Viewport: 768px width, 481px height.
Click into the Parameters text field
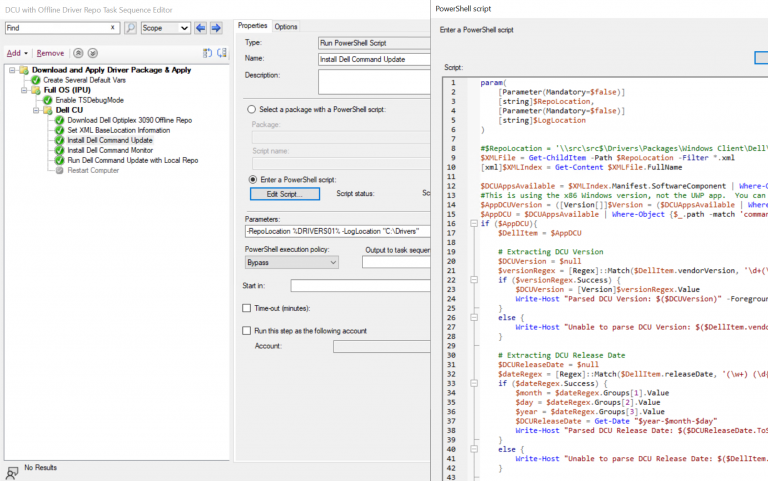coord(335,232)
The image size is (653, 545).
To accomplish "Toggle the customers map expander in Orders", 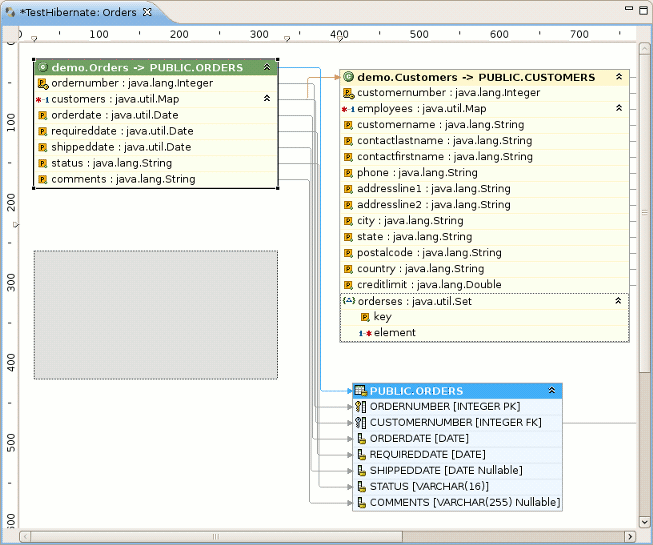I will [x=267, y=99].
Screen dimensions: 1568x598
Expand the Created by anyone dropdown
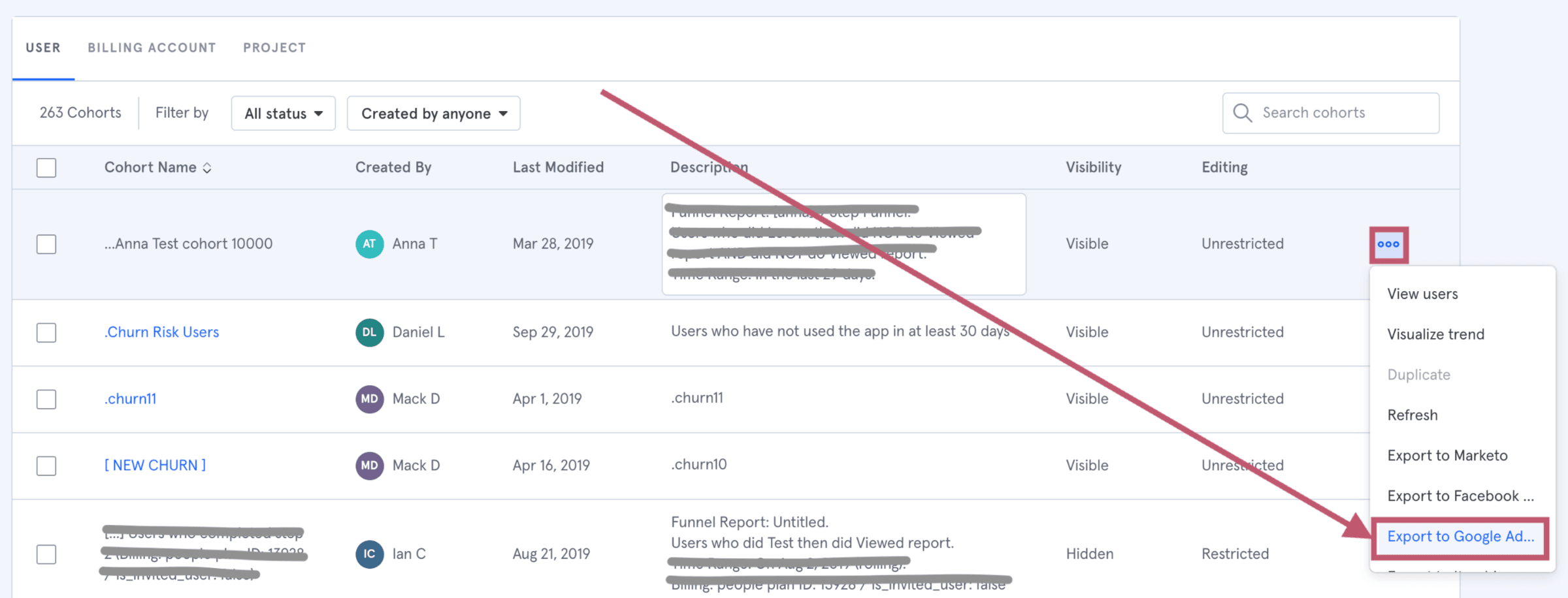point(433,114)
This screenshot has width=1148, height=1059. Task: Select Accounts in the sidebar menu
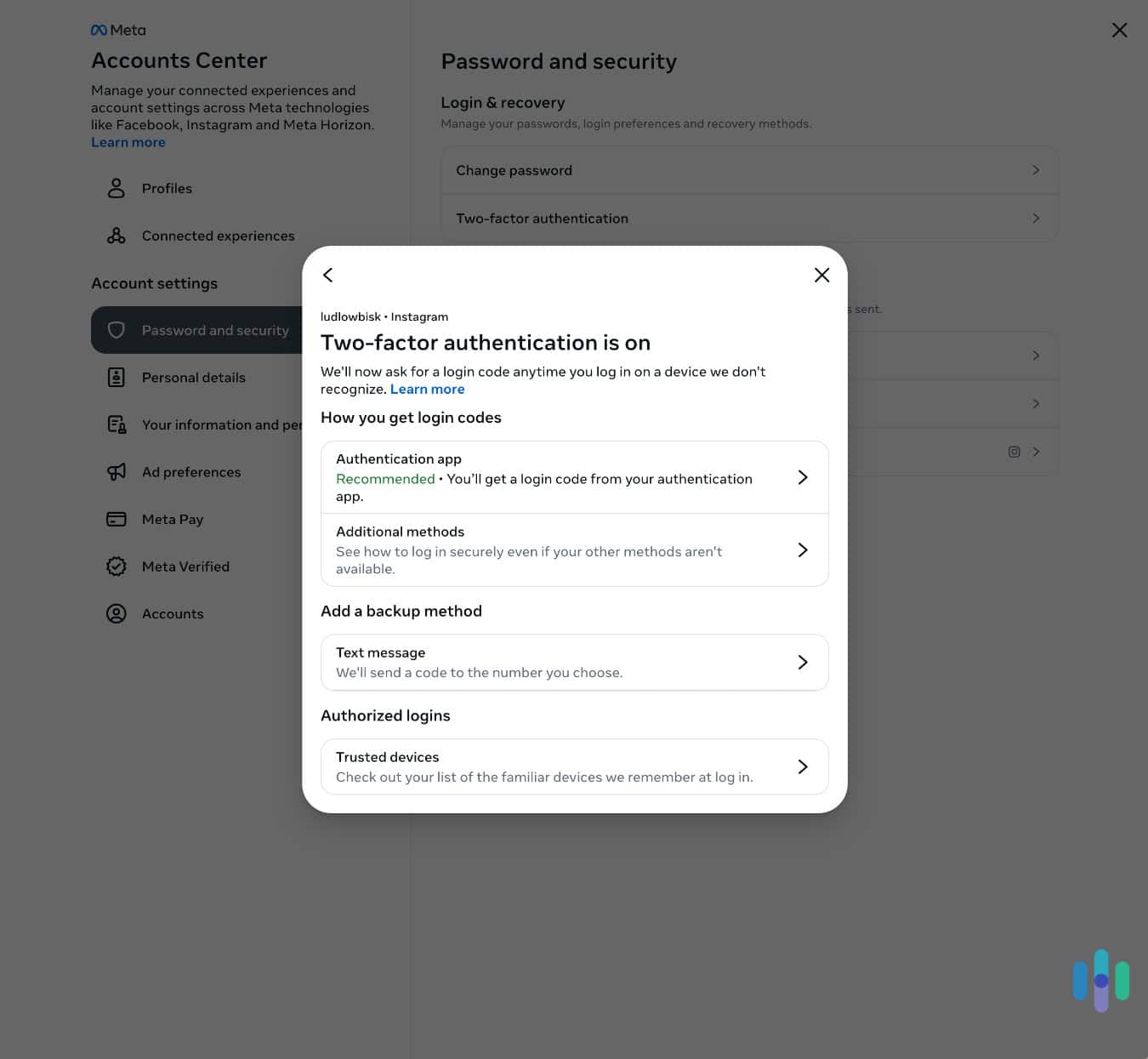[173, 613]
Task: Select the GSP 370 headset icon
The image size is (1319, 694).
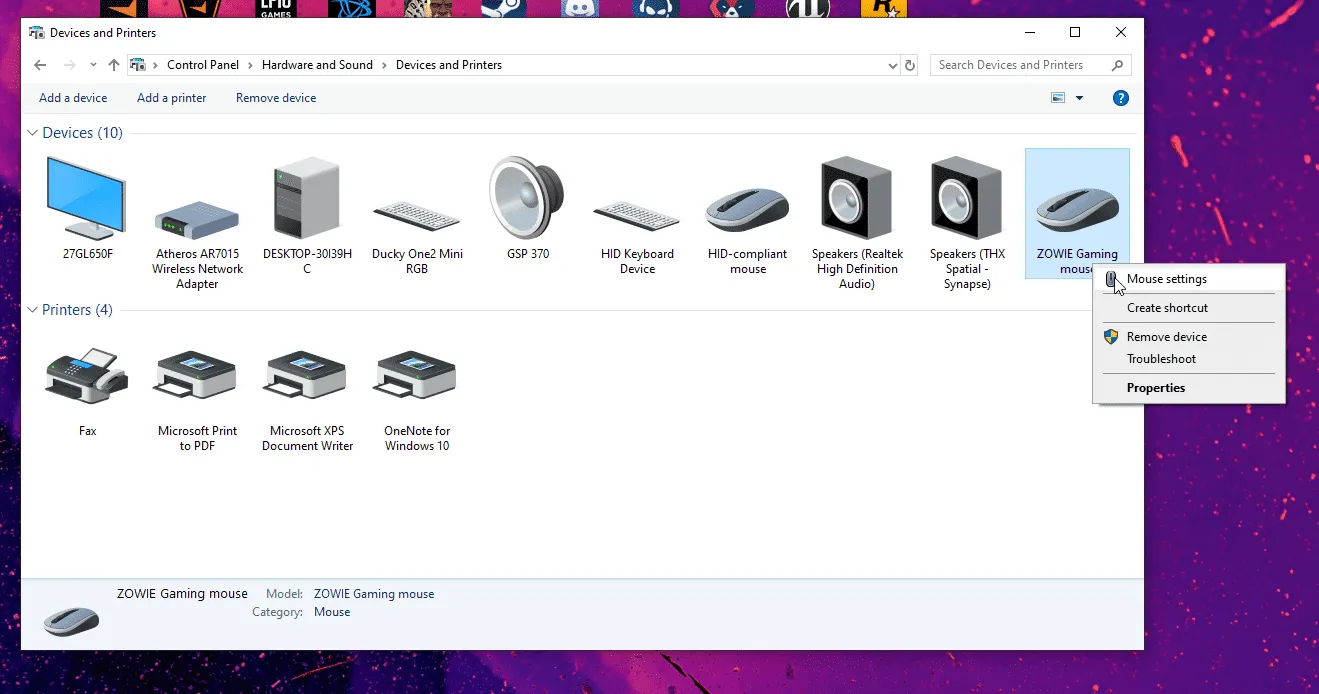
-.-.-
*Task goal*.
Where a line of the entries above holds the word "image", return that line.

*Written solution*.
The image size is (653, 545).
The image size is (1319, 694).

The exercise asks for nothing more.